- [TASK BRIEF]:
Go through the records and extract every line with the word "resolution".

- [SOURCE INFORMATION]:
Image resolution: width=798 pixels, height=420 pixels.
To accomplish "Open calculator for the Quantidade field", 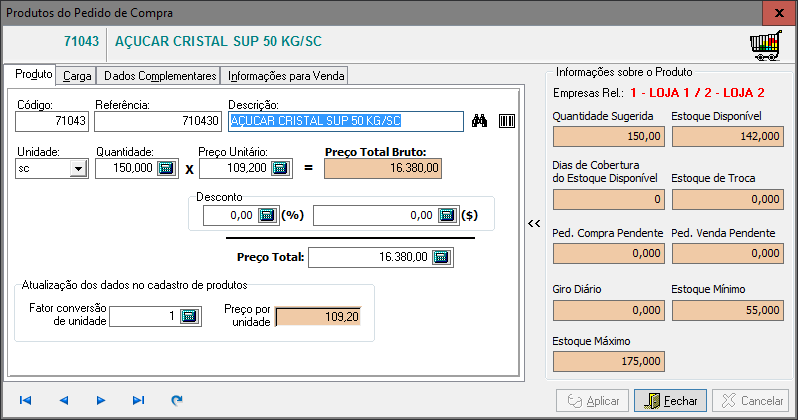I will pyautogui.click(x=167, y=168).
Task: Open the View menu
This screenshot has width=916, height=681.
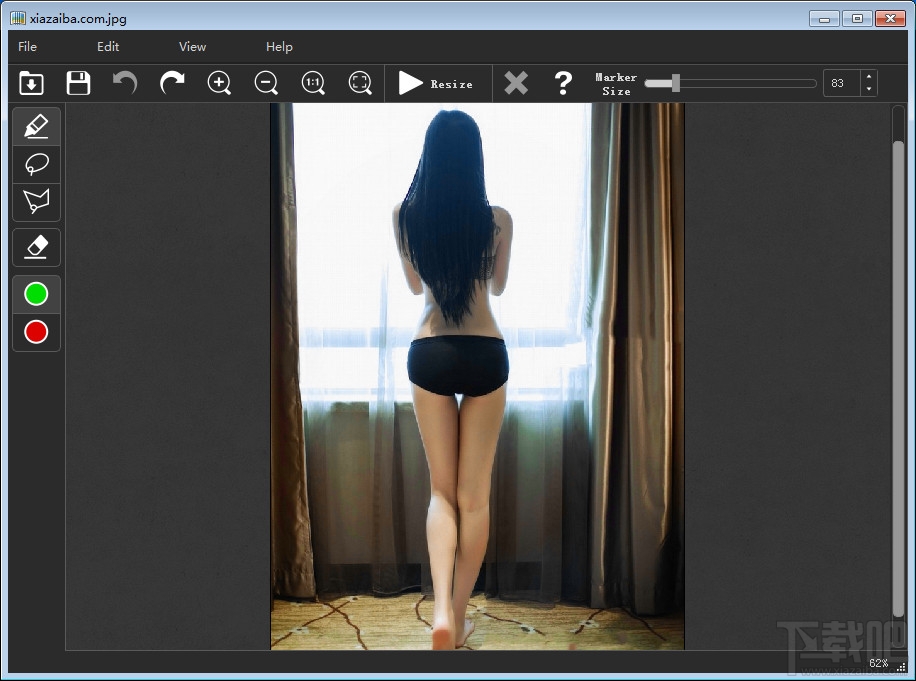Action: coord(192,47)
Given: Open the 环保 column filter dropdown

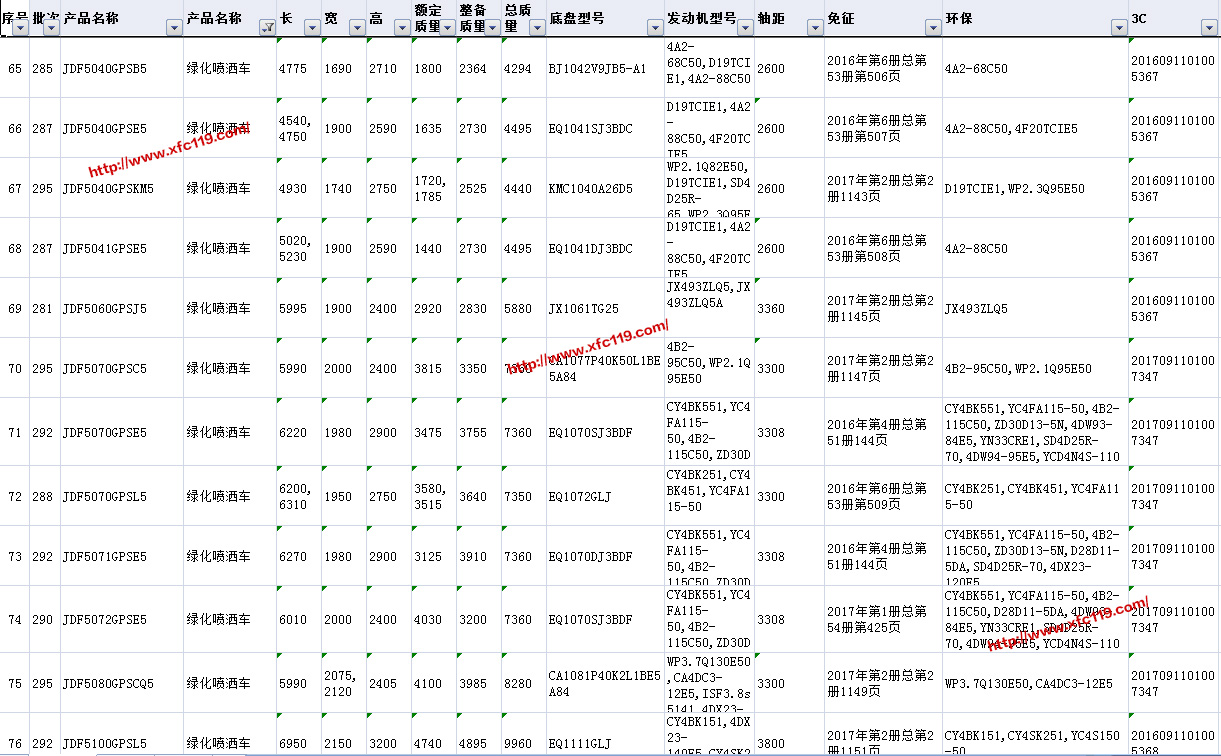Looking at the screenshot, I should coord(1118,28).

--

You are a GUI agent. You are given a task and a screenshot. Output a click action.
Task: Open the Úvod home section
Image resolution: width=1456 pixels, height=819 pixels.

- [TASK RESPONSE]:
Image resolution: width=798 pixels, height=420 pixels.
Image resolution: width=1456 pixels, height=819 pixels.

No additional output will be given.